Un recente studio di GLAAD ha rivelato che tutti fra i più famosi social network – TikTok Facebook, Instagram e Twitter – sono “categoricamente non sicuri” per le persone LGBTQ+.
Una scoperta scioccante ed inaspettata: GLAAD aveva infatti inizialmente pianificato di dare dei voti per ogni sito indicando un indice di sicurezza ma questa ipotesi è stata subito scartata quando è diventato evidente che “sinceramente avrebbero tutti fallito”.
In particolare, il team di esperti consulenti esterni di GLAAD ha esaminato le politiche vigenti di tutti i principali social e come venissero applicate e rispettate. È così emerso che ogni singolo social network in questione non è in grado di proteggere le persone LGBTQ+ dall’essere molestati e minacciati.
A riguardo si è pronunciata Sarah Kate Ellis, CEO e Presidente di GLAAD, durante un’intervista su Axios: “Sono categoricamente insicuri, su tutti i livelli… Ci sono conseguenze nel mondo reale per ciò che accade online… Penso ci siano linee dirette purtroppo collegate ai suicidi della nostra comunità”.
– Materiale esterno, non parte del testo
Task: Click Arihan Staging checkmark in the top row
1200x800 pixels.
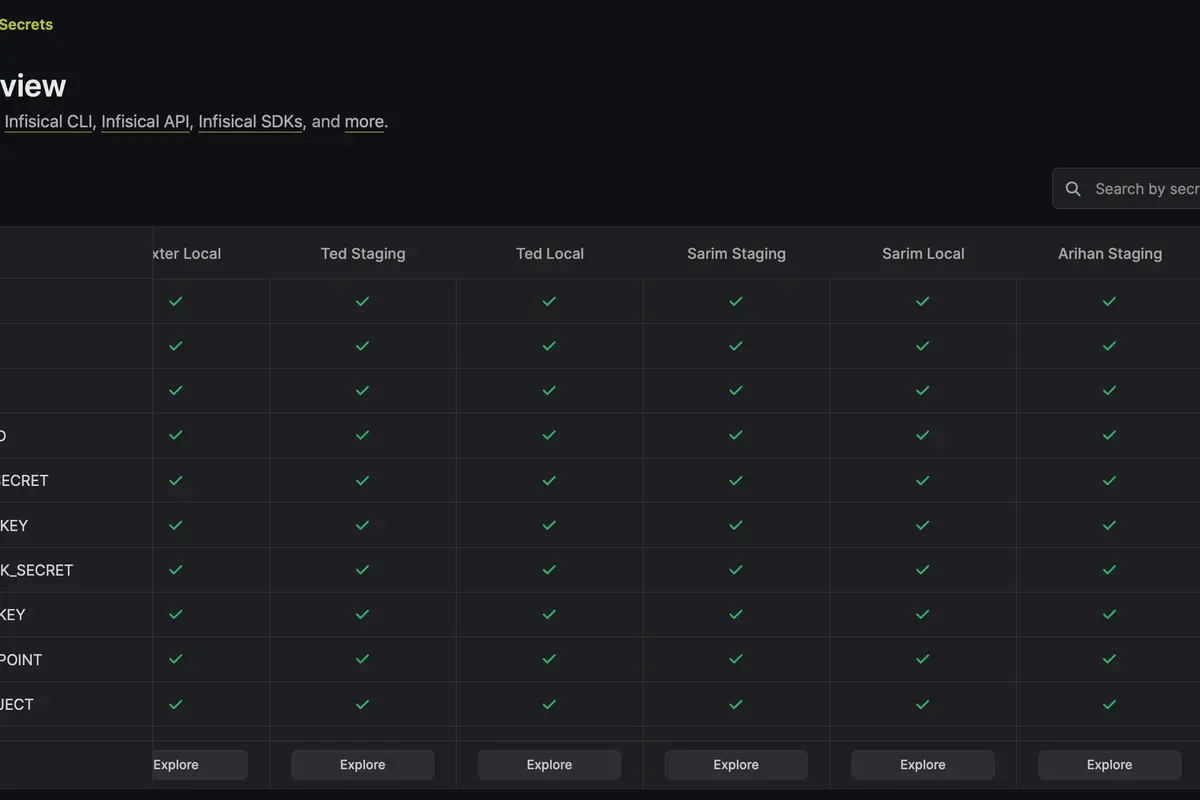Action: click(x=1109, y=301)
La stessa ha sottolineato la disconnessione tra l’etica LGBTQ+ friendly adottata da tutti i principali social network e la diffusione incontrollata di disinformazione dannosa e di molestie. Infatti, nonostante ci siano anche aspetti positivi per le persone LGBTQ+ che trovano supporto online, al momento la sfida è che gli effetti negativi superano quelli positivi.
“Ciò che mi ha sconvolta di più a fine giornata è che queste aziende hanno il potere per fermarlo” ha affermato Ellis.
Il rapporto di GLAAD delinea una serie di raccomandazioni per tutte le piattaforme inclusi specifici suggerimenti per ogni servizio. Tutti i social in questione hanno accolto positivamente quanto consigliato da GLAAD e hanno tutti dichiarato di impegnarsi giornalmente per il bene e la sicurezza della comunità LGBTQ+ ed è anche per questo che continuano a lavorare con organizzazioni LGBTQ+ no profit come la stessa GLAAD.
A titolo di esempio, Alex Schultz, CMO di Facebook e Instagram, ha dichiarato: “Trovare il giusto equilibri tra dare voce e agire sui contenuti dannosi è difficile. Questo è il motivo per cui collaboriamo con esperti, organizzazioni no profit e altri stakeholder – come GLAAD – nel tentativo di farlo bene”.